2012-12-18 12:52:50

Congo: Kabila delude nel discorso sul Nord Kivu. La preghiera della Chiesa per la pace


“Provocatorio e preoccupante”. Così alcune fonti locali dell’agenzia Misna hanno commentato il discorso del presidente congolese Joseph Kabila davanti a deputati e senatori, evidenziando come la popolazione sperasse in un impegno maggiore per arrivare alla pace nel Nord Kivu. Nonostante abbia nuovamente promesso il suo sforzo per la ricerca di una soluzione alla crisi, il capo dello Stato ha nuovamente attaccato il vicino Rwanda e ha illustrato nuovi piani diplomatici, il dispiegamento di forze internazionali neutrali al confine e i primi risultati del dialogo a Kampala con i rappresentanti dell’M23. L’obiettivo del conflitto nell’Est è quello di “accendere focolai di tensione, provocare l’insicurezza per alimentare il caos, scoraggiare gli investimenti e impedire l’attuazione del programma di ricostruzione nazionale. Solo così cercano di giustificare la balcanizzazione del Paese” ha detto Kabila, invitando i cittadini a “superare le divergenze a nome della coesione nazionale per ritrovare il nostro bene più caro: il Congo” e proponendo una “prossima apertura di consultazioni aperte a tutte le forze politiche e sociali”. Nel Nord Kivu, a migliaia di chilometri dal luogo in cui il capo dello Stato ha tenuto il suo discorso, la tensione resta alta. Dopo il ritiro dei ribelli a Goma il 1° dicembre, una fonte della società civile afferma che“sul terreno la situazione rimane incerta e instabile. Ci sono sempre più attacchi armati notturni e furti che ricolleghiamo ai detenuti evasi dal carcere ma anche a miliziani rimasti in zona”. In questo scenario di incertezza, la Chiesa congolese è attiva per ridare sollievo e speranza alla popolazione del Nord del Kivu colpita dal conflitto.
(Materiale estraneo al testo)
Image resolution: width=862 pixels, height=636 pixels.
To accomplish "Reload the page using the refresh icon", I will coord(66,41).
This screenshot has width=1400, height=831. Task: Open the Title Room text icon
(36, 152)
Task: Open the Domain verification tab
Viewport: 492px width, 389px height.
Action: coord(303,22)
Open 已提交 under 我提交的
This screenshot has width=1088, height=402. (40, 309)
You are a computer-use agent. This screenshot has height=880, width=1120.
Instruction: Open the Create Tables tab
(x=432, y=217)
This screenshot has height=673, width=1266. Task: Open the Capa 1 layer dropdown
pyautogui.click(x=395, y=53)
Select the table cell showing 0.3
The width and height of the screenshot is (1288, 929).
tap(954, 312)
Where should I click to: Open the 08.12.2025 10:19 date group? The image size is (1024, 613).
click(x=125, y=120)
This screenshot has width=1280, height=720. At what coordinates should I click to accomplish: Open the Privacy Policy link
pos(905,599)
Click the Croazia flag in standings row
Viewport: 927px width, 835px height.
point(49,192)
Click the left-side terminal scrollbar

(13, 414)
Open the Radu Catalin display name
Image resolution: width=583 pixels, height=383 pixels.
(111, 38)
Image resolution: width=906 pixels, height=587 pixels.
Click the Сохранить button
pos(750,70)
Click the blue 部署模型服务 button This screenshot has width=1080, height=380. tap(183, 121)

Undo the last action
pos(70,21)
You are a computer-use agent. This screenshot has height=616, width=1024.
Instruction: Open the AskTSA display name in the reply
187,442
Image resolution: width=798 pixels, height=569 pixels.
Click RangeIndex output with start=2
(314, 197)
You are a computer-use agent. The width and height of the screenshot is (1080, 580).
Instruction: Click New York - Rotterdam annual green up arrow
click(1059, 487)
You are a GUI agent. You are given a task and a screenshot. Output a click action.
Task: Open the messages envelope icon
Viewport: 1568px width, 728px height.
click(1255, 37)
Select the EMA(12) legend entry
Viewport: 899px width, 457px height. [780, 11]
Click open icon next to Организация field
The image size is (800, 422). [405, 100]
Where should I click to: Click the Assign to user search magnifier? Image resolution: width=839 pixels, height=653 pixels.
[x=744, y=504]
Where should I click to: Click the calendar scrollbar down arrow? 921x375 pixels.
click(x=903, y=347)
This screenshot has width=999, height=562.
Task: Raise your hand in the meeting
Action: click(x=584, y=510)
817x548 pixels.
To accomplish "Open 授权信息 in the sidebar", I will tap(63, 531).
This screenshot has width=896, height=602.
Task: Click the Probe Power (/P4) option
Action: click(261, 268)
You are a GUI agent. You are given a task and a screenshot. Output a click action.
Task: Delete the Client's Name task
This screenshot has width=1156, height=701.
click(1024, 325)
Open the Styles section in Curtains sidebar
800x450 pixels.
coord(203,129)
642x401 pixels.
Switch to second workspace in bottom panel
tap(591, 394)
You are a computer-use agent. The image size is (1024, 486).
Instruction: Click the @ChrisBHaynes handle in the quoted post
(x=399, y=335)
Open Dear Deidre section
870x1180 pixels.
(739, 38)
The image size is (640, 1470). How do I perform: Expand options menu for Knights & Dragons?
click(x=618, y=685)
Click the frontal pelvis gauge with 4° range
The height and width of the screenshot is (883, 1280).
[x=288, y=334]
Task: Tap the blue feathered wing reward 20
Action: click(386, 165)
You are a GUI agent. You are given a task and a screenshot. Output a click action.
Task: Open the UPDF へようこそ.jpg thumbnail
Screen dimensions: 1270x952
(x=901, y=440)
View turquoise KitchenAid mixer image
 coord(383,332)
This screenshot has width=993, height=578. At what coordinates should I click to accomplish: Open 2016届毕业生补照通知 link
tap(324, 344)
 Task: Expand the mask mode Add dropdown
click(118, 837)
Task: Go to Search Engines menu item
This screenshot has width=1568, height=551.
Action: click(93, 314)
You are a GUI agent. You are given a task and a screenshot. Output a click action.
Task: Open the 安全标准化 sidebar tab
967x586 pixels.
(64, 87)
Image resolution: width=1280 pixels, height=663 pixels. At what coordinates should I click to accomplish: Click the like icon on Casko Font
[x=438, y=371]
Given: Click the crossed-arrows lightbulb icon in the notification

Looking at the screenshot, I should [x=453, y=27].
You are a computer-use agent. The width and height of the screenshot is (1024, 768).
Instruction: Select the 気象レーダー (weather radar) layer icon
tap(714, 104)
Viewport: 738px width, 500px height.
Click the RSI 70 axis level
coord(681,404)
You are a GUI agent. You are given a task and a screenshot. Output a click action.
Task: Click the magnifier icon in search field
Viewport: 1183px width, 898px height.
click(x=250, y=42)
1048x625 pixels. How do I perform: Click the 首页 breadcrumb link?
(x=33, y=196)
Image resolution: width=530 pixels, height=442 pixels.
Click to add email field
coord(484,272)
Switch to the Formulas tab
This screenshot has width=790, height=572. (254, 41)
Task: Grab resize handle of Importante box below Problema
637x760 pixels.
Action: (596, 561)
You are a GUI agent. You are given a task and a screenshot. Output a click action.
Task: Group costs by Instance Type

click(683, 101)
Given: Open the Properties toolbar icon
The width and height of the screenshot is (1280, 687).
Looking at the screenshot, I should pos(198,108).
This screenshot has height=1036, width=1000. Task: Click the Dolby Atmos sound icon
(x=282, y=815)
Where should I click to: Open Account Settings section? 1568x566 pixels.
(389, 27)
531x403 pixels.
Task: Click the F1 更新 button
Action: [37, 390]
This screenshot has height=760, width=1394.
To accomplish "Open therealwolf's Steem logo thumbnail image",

Fino al 24 dicembre in tutte le comunità e le chiese della diocesi verrà organizzata la “Novena di preghiera per una pace durevole in Congo e a Goma”. Un’iniziativa che si presenta solidale con “una generazione di bambini e giovani arruolati con la forza da milizie di ogni genere”, con “migliaia di sfollati interni costretti ad affrontare fame, malattie e stupri diventati armi di guerra”. (L.P.)